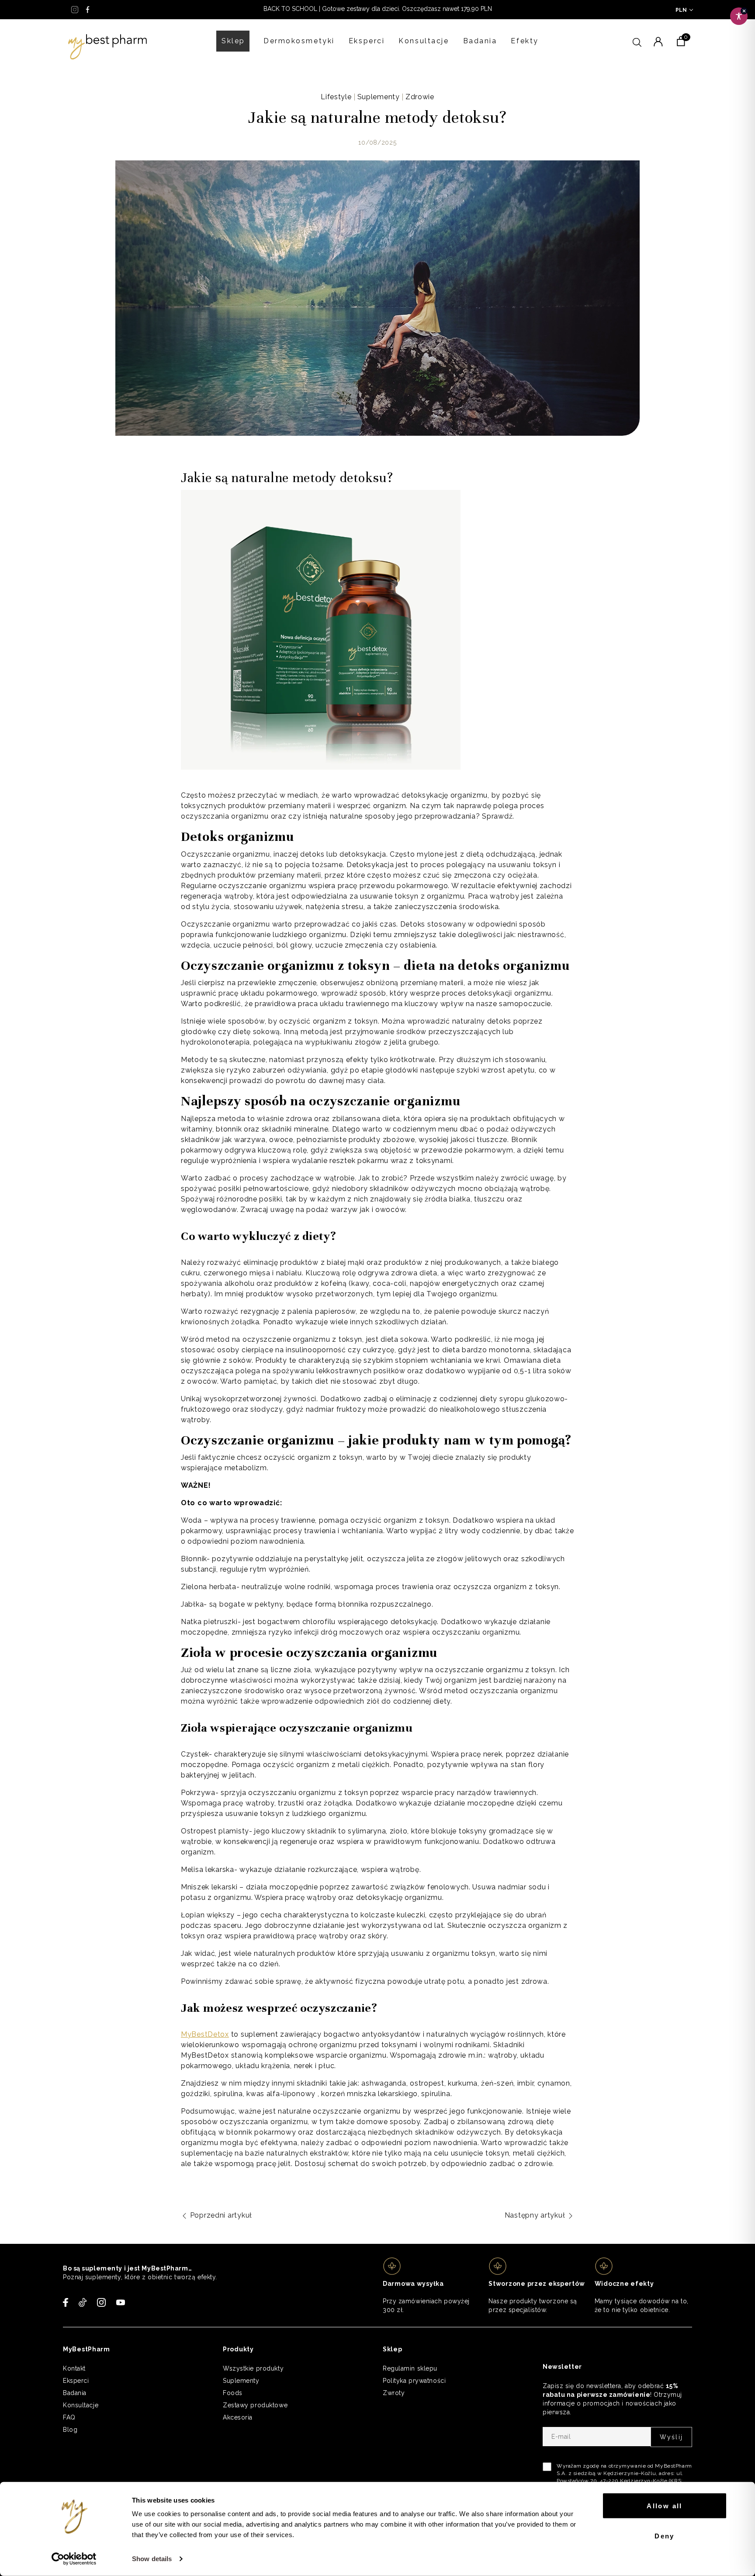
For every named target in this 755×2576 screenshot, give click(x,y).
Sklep (233, 41)
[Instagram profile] (74, 9)
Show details (152, 2558)
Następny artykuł (536, 2215)
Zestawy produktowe (255, 2405)
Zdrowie (419, 97)
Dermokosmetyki (299, 41)
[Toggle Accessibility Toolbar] (738, 16)
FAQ (69, 2417)
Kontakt (74, 2368)
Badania (480, 41)
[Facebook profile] (87, 9)
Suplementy (378, 97)
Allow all (664, 2506)
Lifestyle (336, 97)
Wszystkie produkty (253, 2368)
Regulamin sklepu (410, 2368)
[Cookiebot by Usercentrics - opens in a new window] (74, 2559)
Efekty (524, 41)
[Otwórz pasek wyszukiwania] (637, 41)
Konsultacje (423, 41)
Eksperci (366, 41)
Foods (232, 2392)
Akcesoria (238, 2417)
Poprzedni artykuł (220, 2215)
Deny (665, 2535)
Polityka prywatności (414, 2380)
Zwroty (394, 2392)
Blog (70, 2429)
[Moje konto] (658, 41)
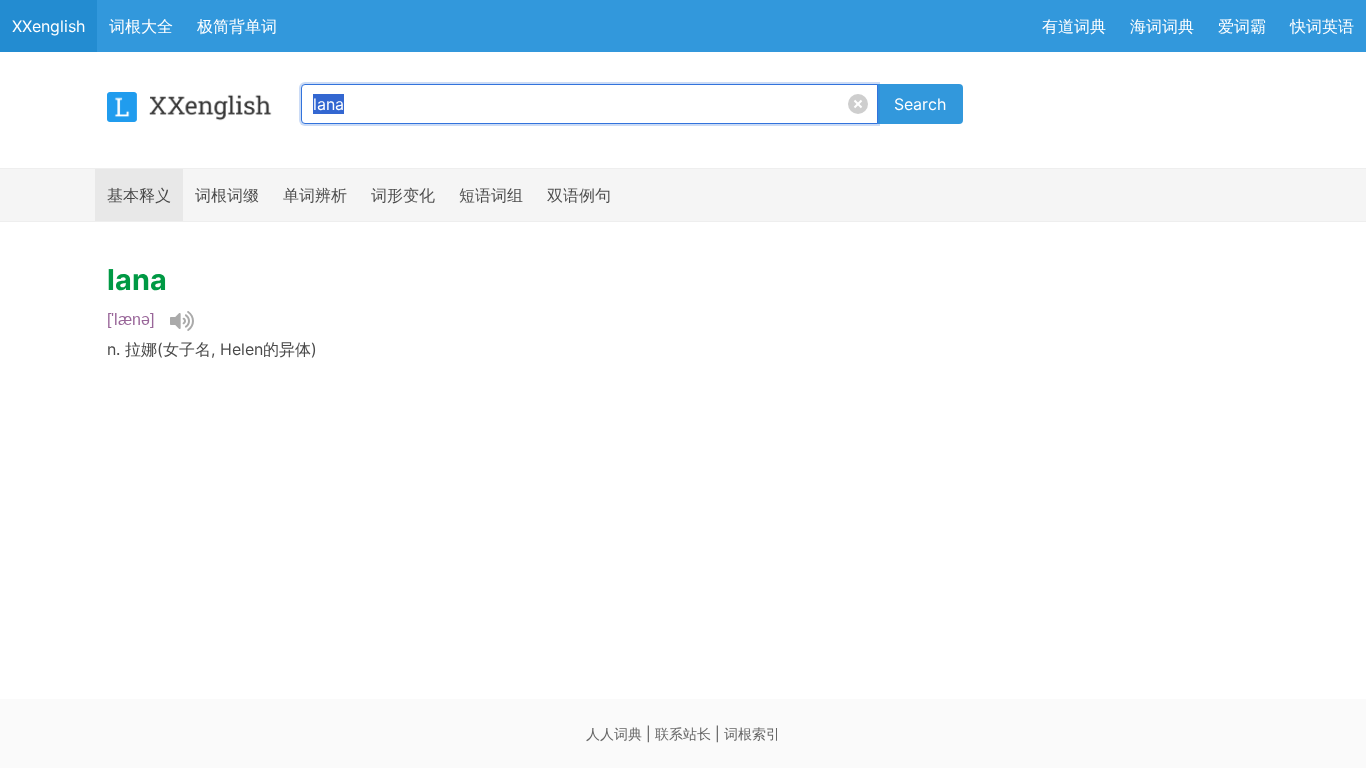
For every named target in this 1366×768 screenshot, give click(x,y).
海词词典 (1162, 26)
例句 (579, 195)
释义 (139, 195)
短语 (491, 195)
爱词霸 (1242, 26)
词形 (403, 195)
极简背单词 (237, 26)
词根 (227, 195)
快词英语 (1322, 26)
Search (920, 104)
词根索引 (752, 733)
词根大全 (141, 26)
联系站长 (683, 733)
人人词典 (614, 733)
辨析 (315, 195)
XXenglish (48, 26)
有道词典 (1074, 26)
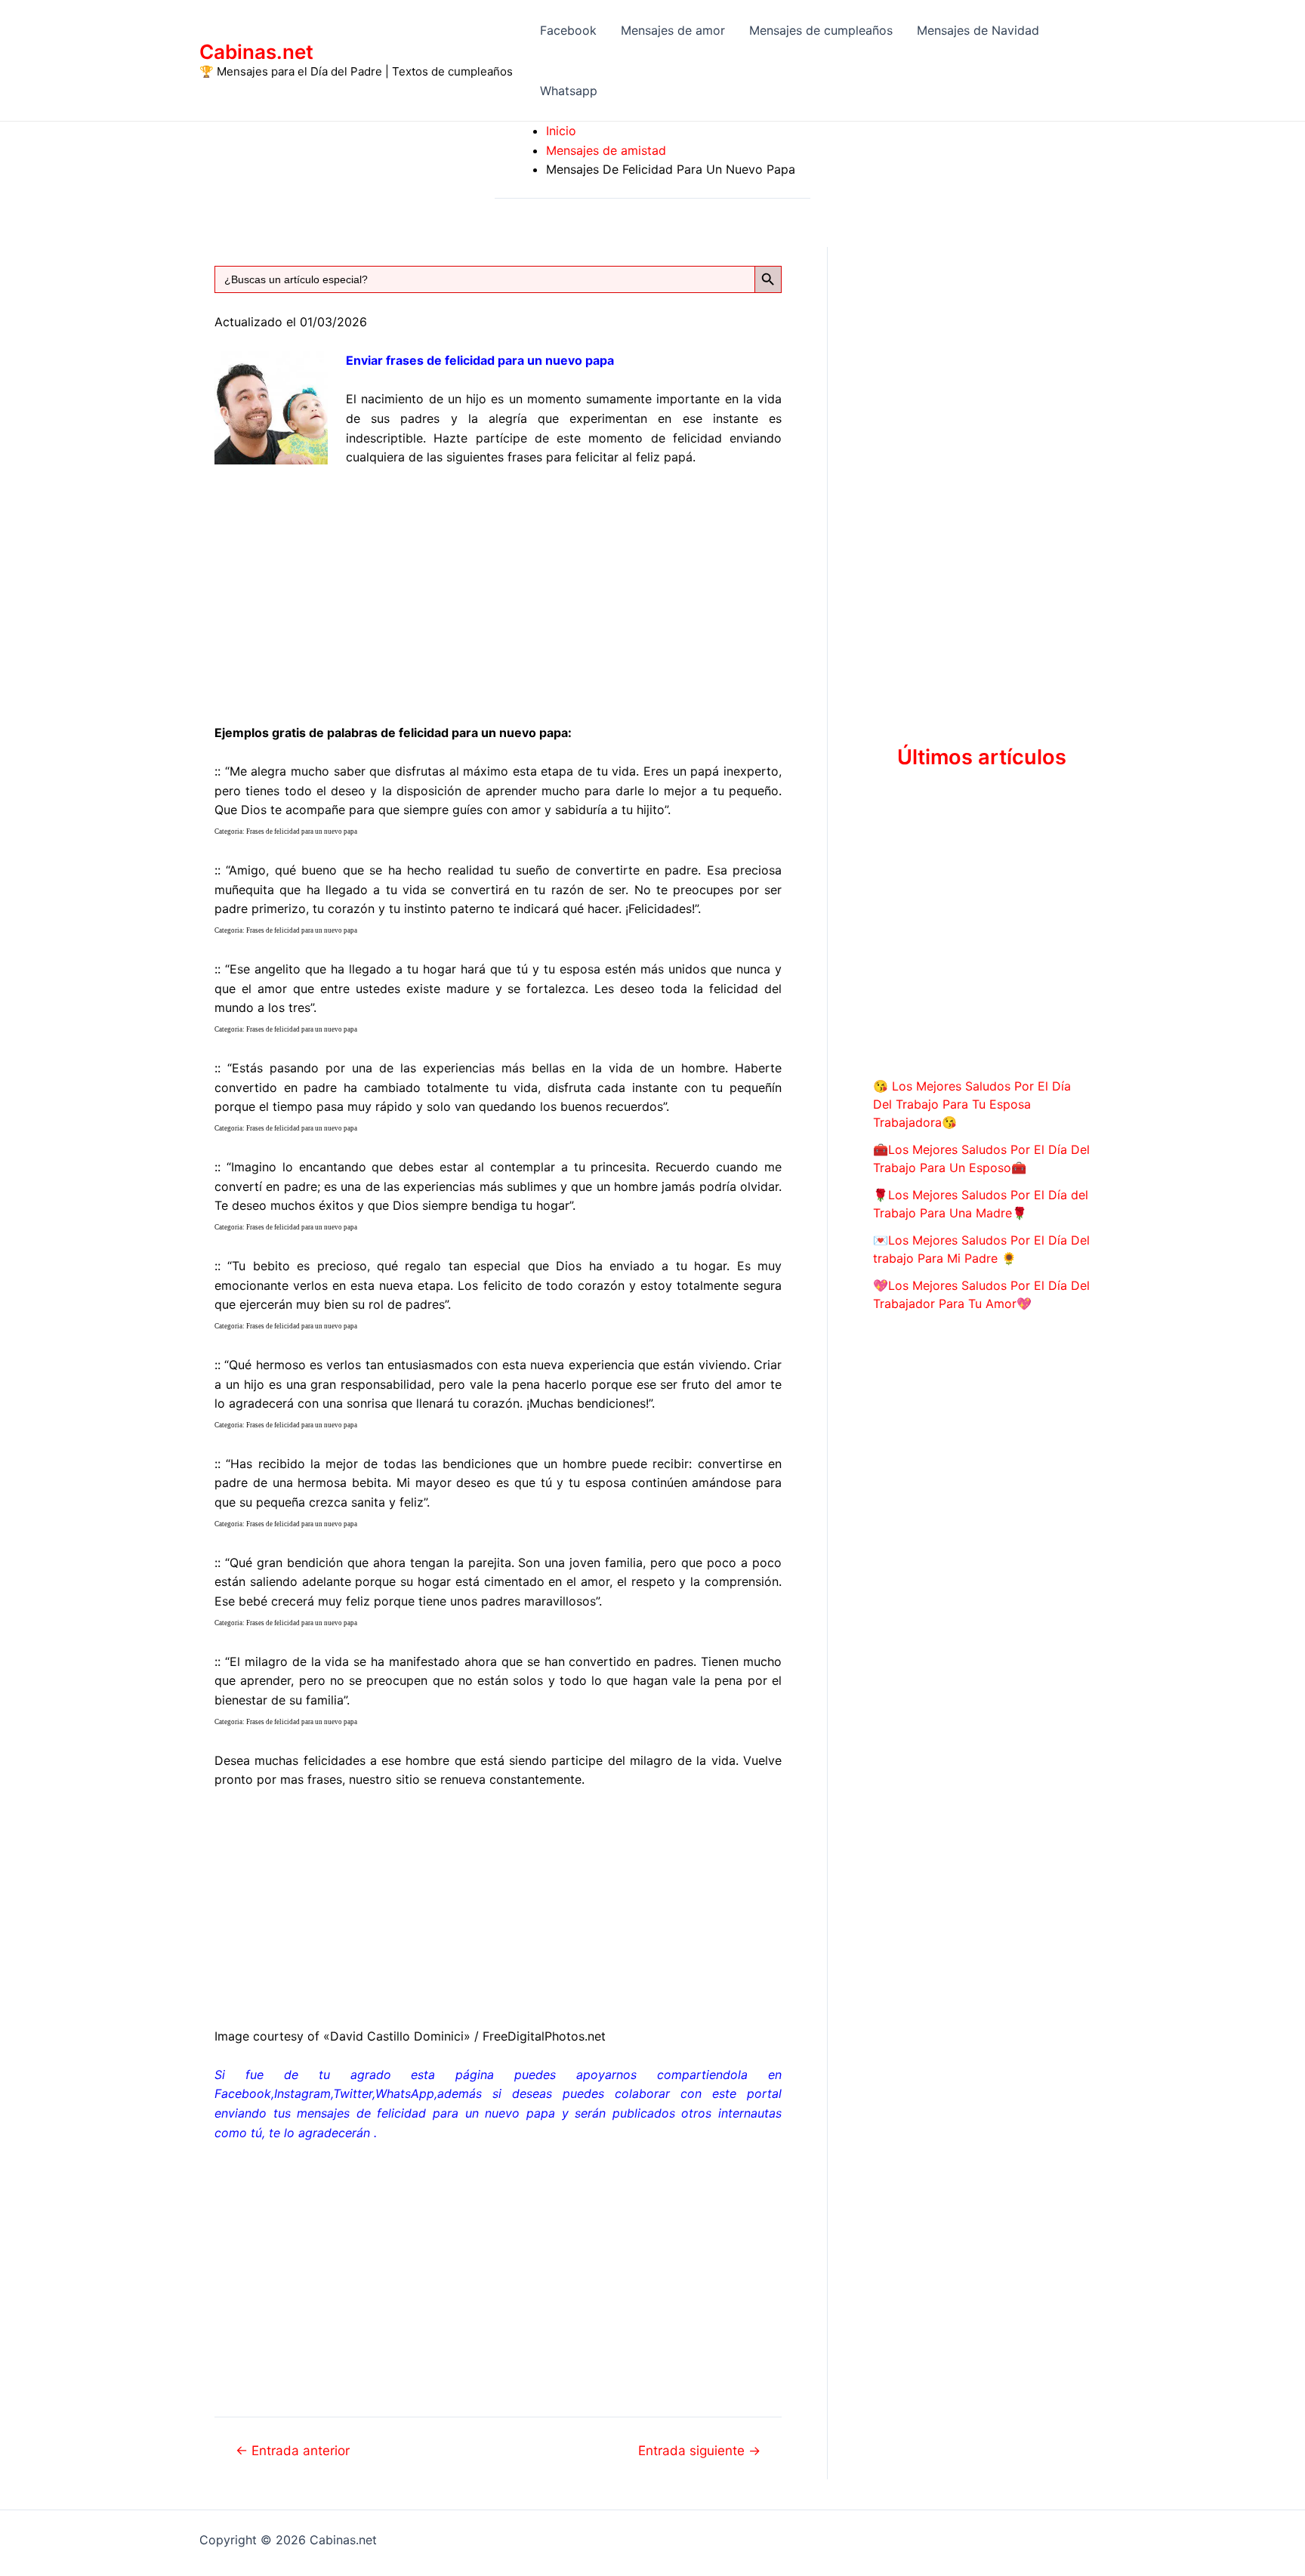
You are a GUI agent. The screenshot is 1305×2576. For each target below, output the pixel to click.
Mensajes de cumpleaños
——
# WHAT YOU ARE ASKED TO DO
Output the full material above exactly, leaving every picture out.

# RESULT OF THIS TASK
For every named target in this 755×2576 screenshot, give click(x,y).
Sklep (233, 41)
[Instagram profile] (74, 9)
Show details (152, 2558)
Następny artykuł (536, 2215)
Zestawy produktowe (255, 2405)
Zdrowie (419, 97)
Dermokosmetyki (299, 41)
[Toggle Accessibility Toolbar] (738, 16)
FAQ (69, 2417)
Kontakt (74, 2368)
Badania (480, 41)
[Facebook profile] (87, 9)
Suplementy (378, 97)
Allow all (664, 2506)
Lifestyle (336, 97)
Wszystkie produkty (253, 2368)
Regulamin sklepu (410, 2368)
[Cookiebot by Usercentrics - opens in a new window] (74, 2559)
Efekty (524, 41)
[Otwórz pasek wyszukiwania] (637, 41)
Konsultacje (423, 41)
Eksperci (366, 41)
Foods (232, 2392)
Akcesoria (238, 2417)
Poprzedni artykuł (220, 2215)
Deny (665, 2535)
Polityka prywatności (414, 2380)
Zwroty (394, 2392)
Blog (70, 2429)
[Moje konto] (658, 41)
For every named target in this 1366×768 screenshot, give click(x,y).
海词词典 (1162, 26)
例句 (579, 195)
释义 (139, 195)
短语 (491, 195)
爱词霸 (1242, 26)
词形 (403, 195)
极简背单词 (237, 26)
词根 (227, 195)
快词英语 (1322, 26)
Search (920, 104)
词根索引 (752, 733)
词根大全 (141, 26)
联系站长 (683, 733)
人人词典 (614, 733)
辨析 (315, 195)
XXenglish (48, 26)
有道词典 (1074, 26)
You are a GUI agent. The screenshot is 1305×2576. For each target below, output the pixel to click.
Mensajes de cumpleaños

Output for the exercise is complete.